In 1972, at the age of 17, Wool, whose mother was a psychiatrist and father a molecular biologist, moved from Chicago to New York. After receiving only two years of art training – one year at Sarah Lawrence College in Bronxville and one year at the New York Studio School in Manhattan – he decided to pursue art education on his own. In 1976, at the age of 20, he rented his first studio in Chinatown, where he spent the next 25 years creating art and immersing himself in the lifestyle of a struggling artist.
“I started young, lacking skills and experience. It took me longer than most people to find myself. “I didn’t have any natural talent,” he said.
While experimenting with text painting and silk screening, his talent began to blossom.
From the 1980s to the late 1990s, Wool was heavily associated with the postmodernist Neo-Expressionist leanings, thanks to its large black stenciled letters of movie quotes and punk-like graffiti spray-painted on canvas. He then experimented with layering of paint, often using or recycling his previous works to create new pieces. Reproductions or other repetitions of specific works followed, as did stencil work and large, gestural, smudged paintings.
In 2007, Uhl and his wife, Charline von Heyl, a German painter, purchased a home in Marfa, Texas. He said immersing her body in the sweeping vista “immediately made me think about sculpture,” and she spoke of the winding, tangled barbed wire that inspired the sculptures hanging from the space’s ceiling. He joined the board of the Chinati Foundation and continued to create photographs, prints, books (five volumes) and sculptures. This became the big center and focus.
A 2013 Guggenheim retrospective highlighted his first sculptures. The show, which ran from October 25, 2013, to January 22, 2014, was a huge success, but he said that after five years he was exhausted and unable to find inspiration and creativity. “It wasn’t just fatigue,” he explains, walking towards a wall of windows that let in natural light, adding to the feeling of floating in space. “I worked slowly and without energy.”

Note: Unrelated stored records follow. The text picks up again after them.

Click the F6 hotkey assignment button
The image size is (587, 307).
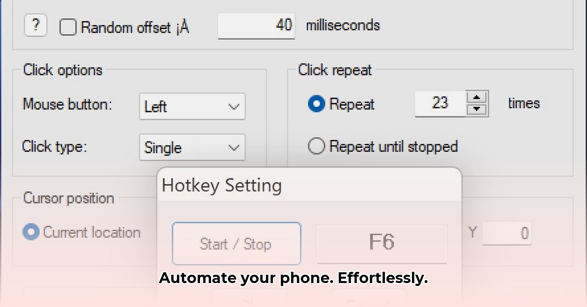pos(383,243)
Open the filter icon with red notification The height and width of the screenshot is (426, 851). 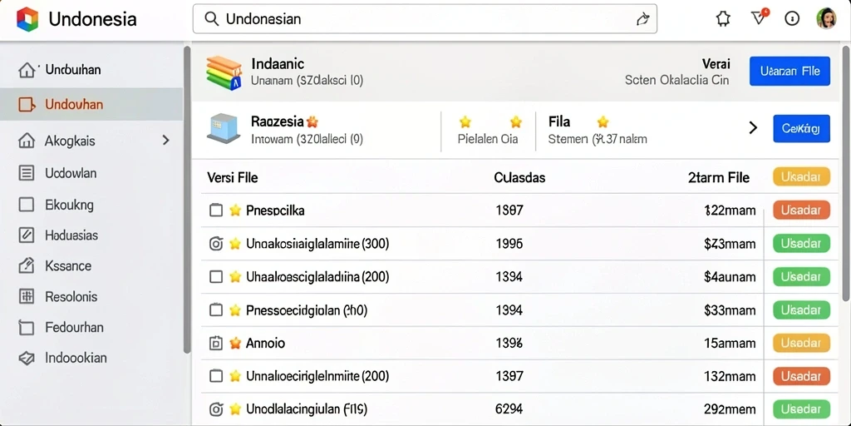[x=760, y=18]
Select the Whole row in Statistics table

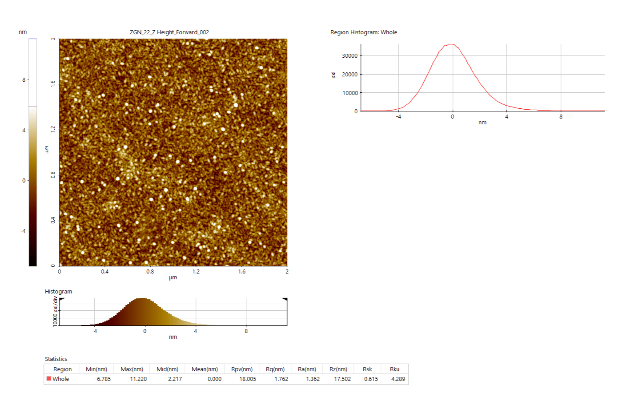pyautogui.click(x=61, y=379)
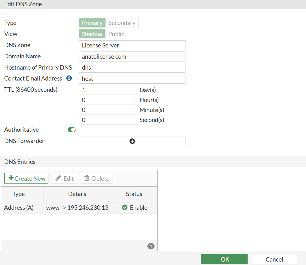The image size is (306, 265).
Task: Click the page 1 pagination badge
Action: pos(151,246)
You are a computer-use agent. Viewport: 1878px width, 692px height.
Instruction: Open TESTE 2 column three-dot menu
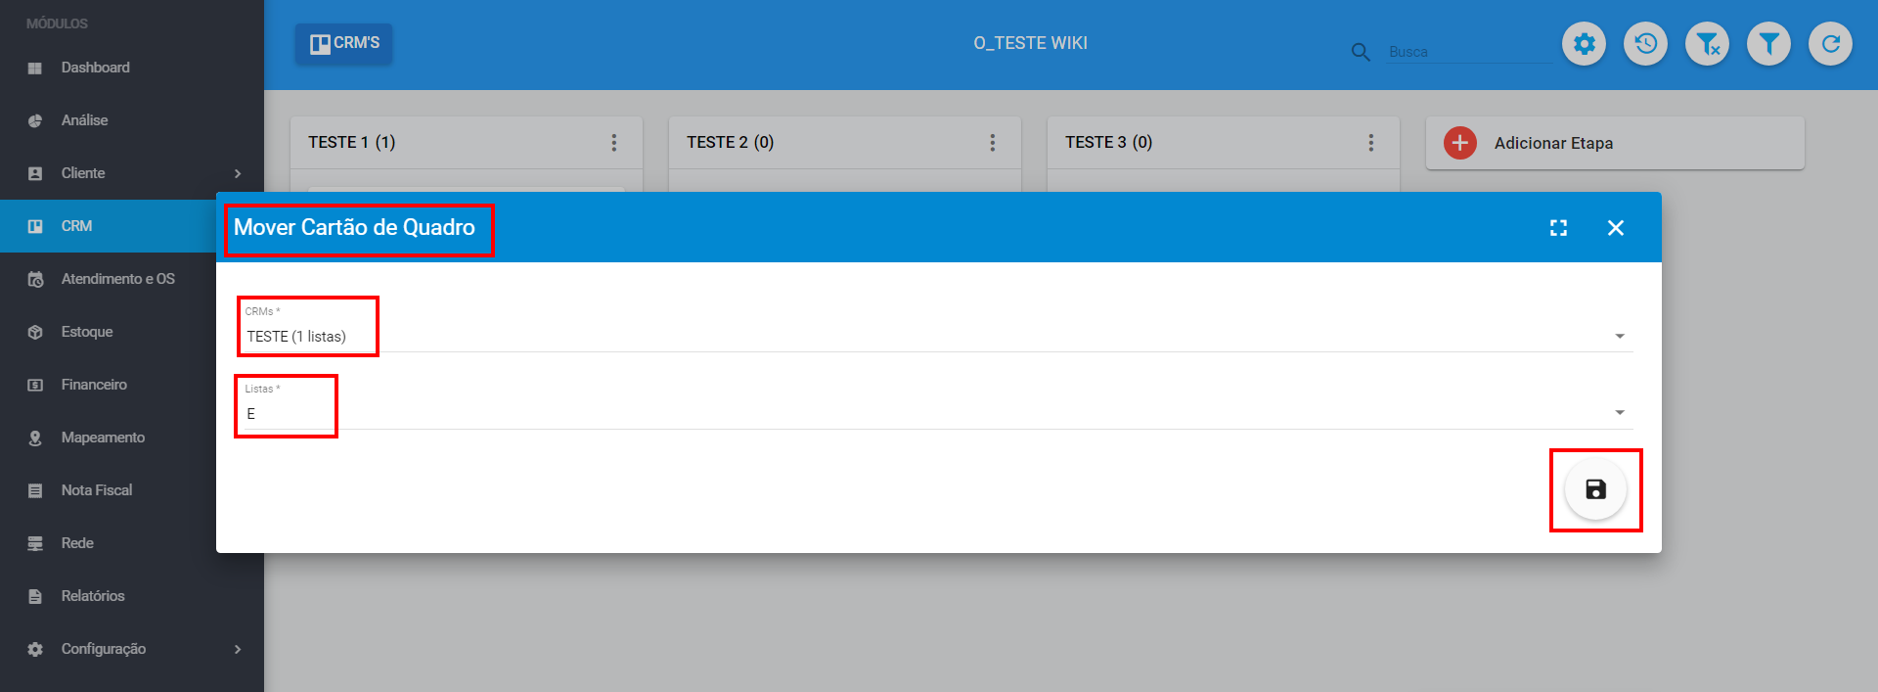click(x=992, y=143)
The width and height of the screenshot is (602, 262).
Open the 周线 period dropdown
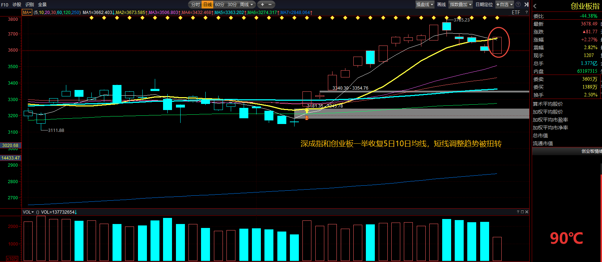click(x=247, y=5)
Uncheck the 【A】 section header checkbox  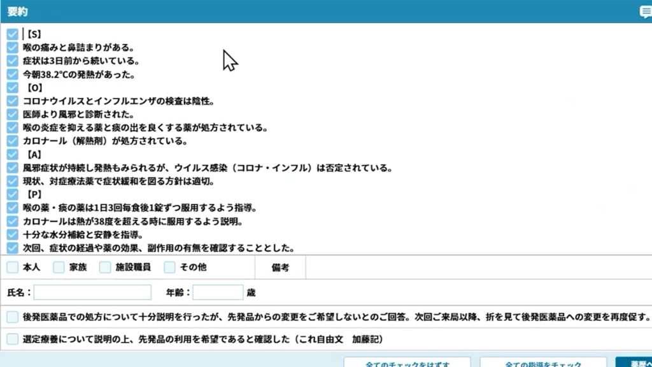[x=12, y=155]
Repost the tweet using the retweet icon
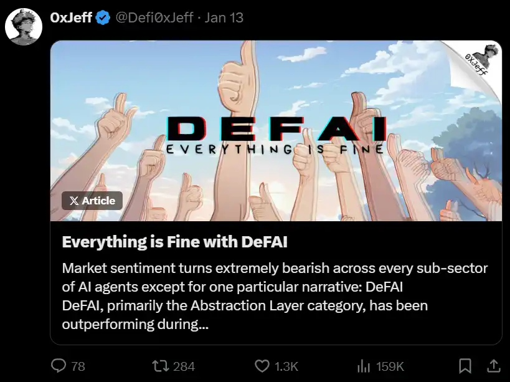 tap(161, 366)
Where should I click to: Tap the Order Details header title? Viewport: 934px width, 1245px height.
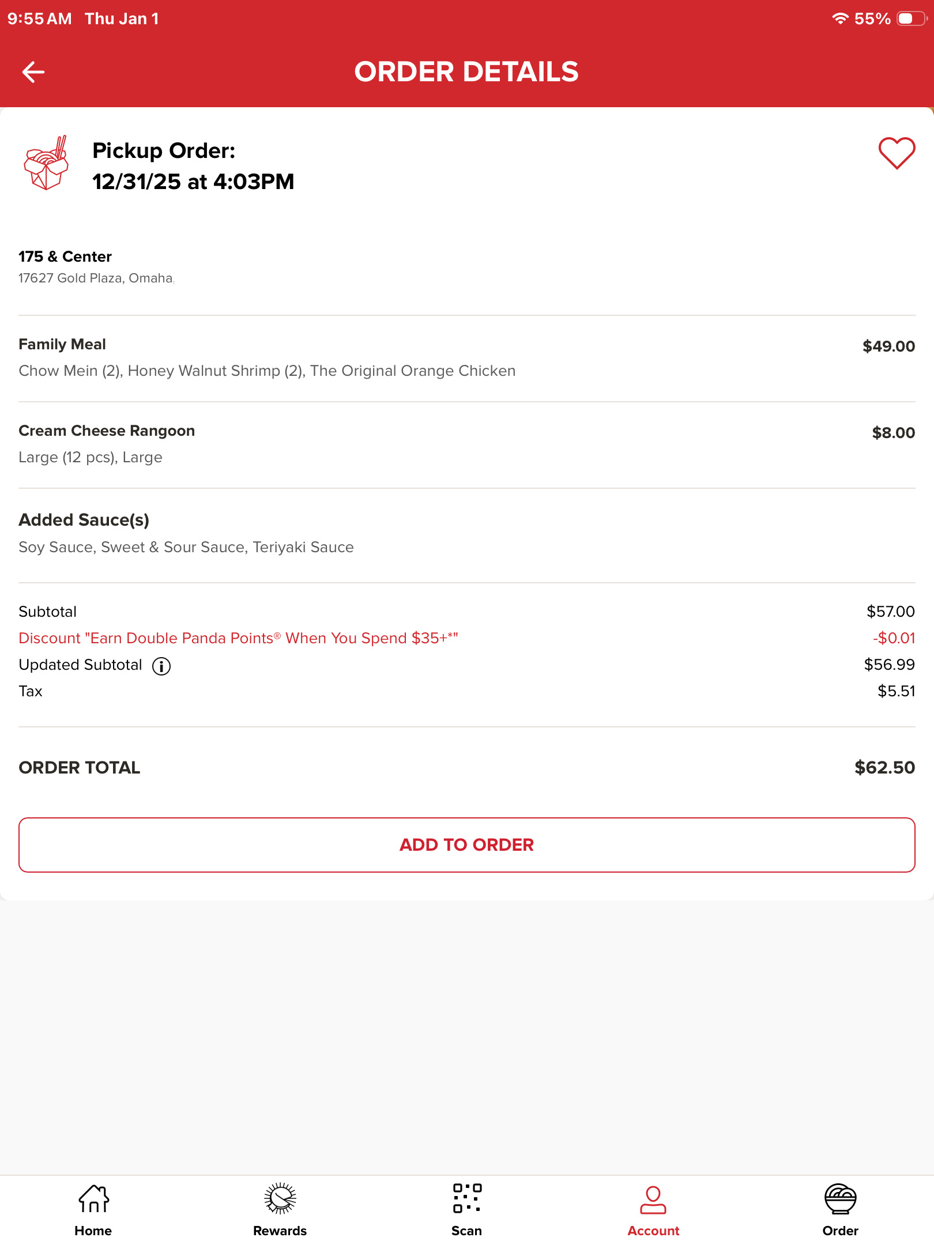coord(466,72)
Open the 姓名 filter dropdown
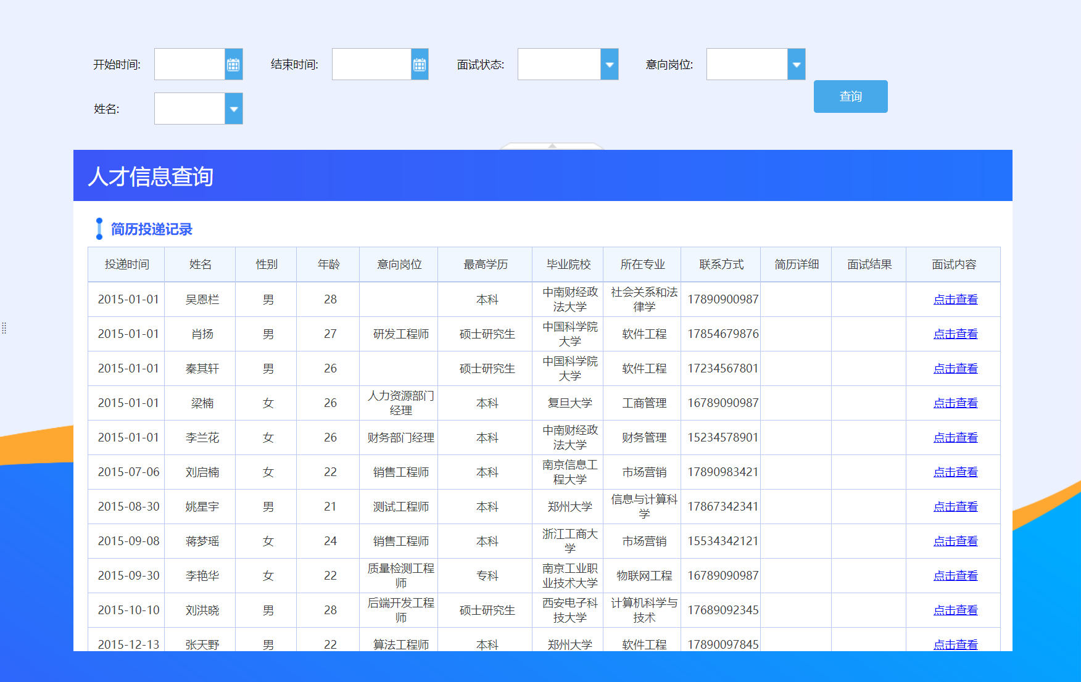This screenshot has height=682, width=1081. click(x=233, y=109)
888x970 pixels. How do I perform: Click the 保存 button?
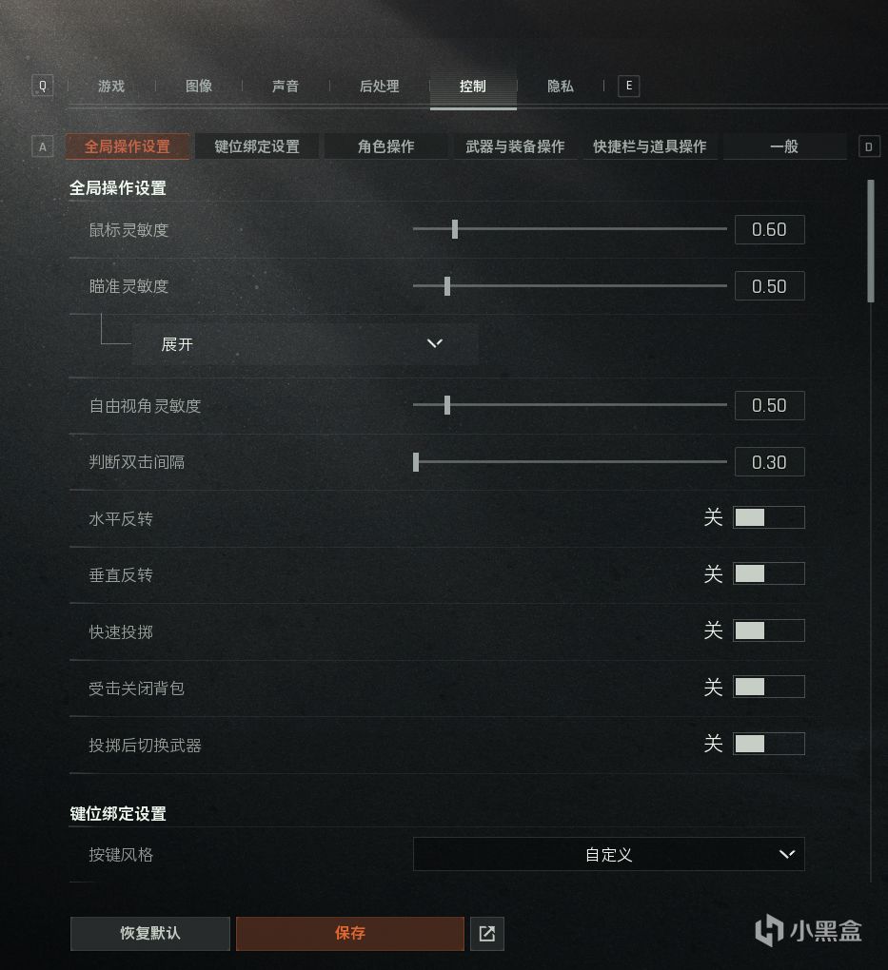[350, 934]
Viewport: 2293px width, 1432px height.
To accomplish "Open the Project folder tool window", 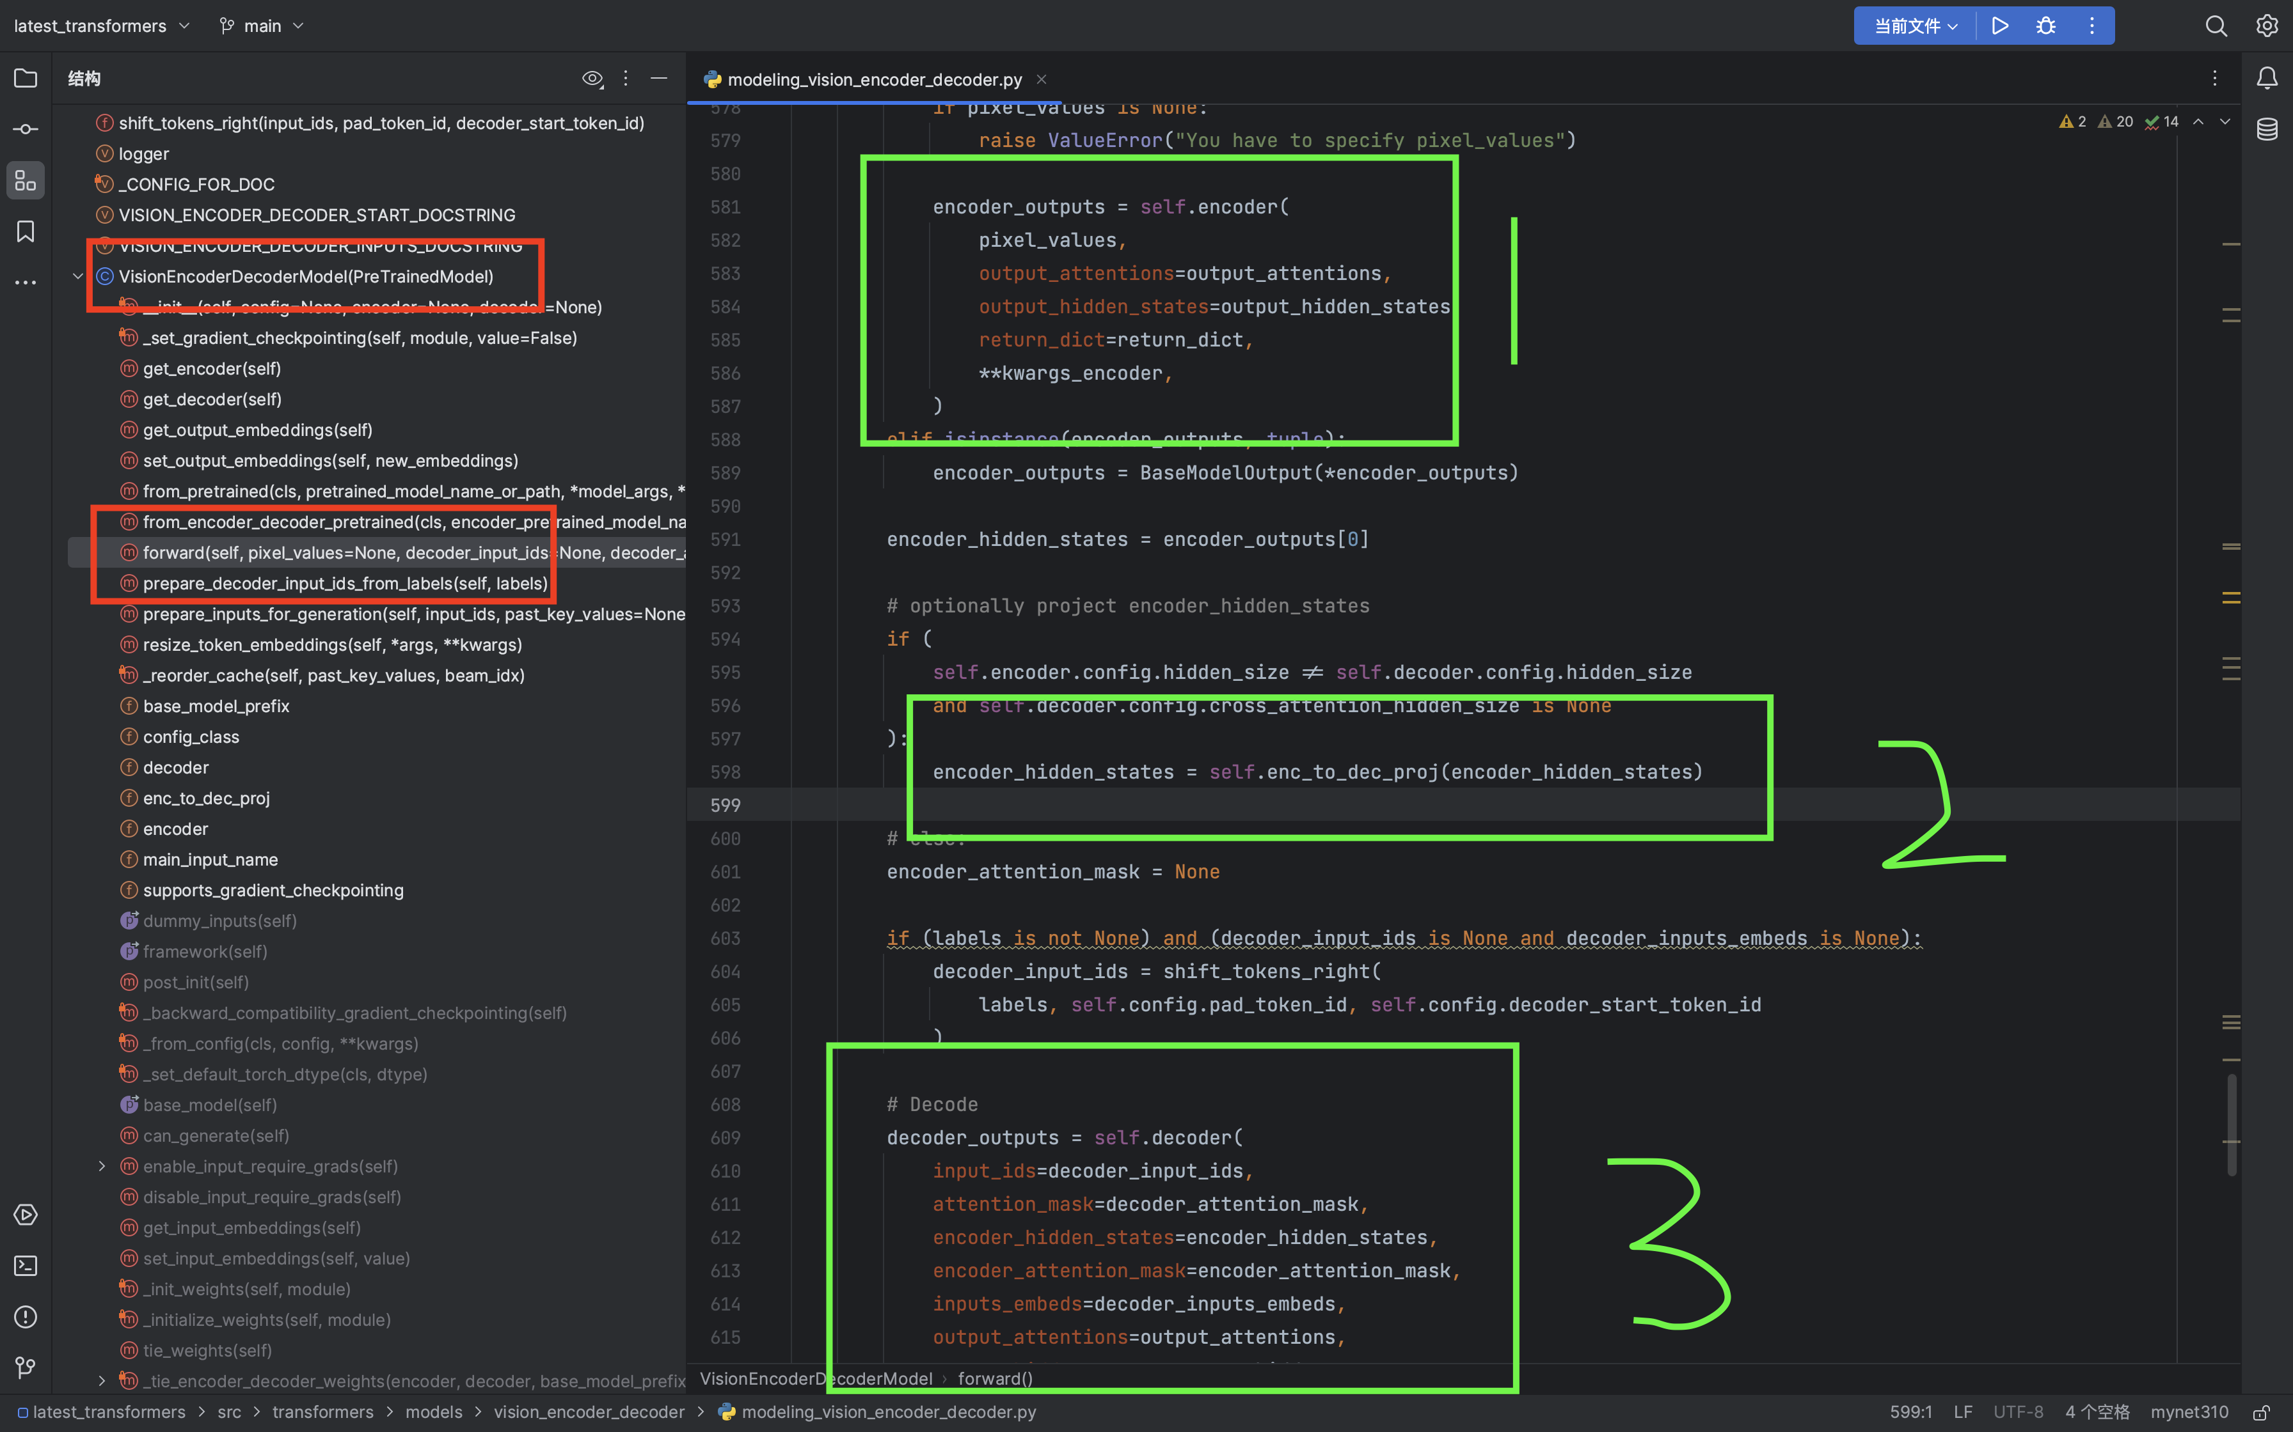I will pos(26,79).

During his preparations for the Guggenheim Museum and the following two years, his work received great attention. The work, a 1988 typography mashup titled “Apocalypse Now” and displaying the phrase “Sell the house, sell the car, sell the kids,” sold for more than $26 million at Christie's in 2013. Two years later, a 1990 enamel on aluminum print with the word “Riot” engraved on two different lines sold for nearly $30 million at Sotheby's.
Anyone who wants to purchase Wool’s work at See Stop Run” You will be disappointed. None of the works are for sale. Despite its large operation, building restrictions and zoning policies prohibit Wool from charging admission to conduct business or even sell drinks.
Despite the enormous amount of work, Wool “enjoyed this very creative process. “It feels like creating a work of art.”
And it had another unexpected effect.
“Working in this building reawakened my love of New York that I had lost,” Wool said. He added, “I OD’d in this city, and it can wear you down.” But I fell in love with this 120-year-old building.”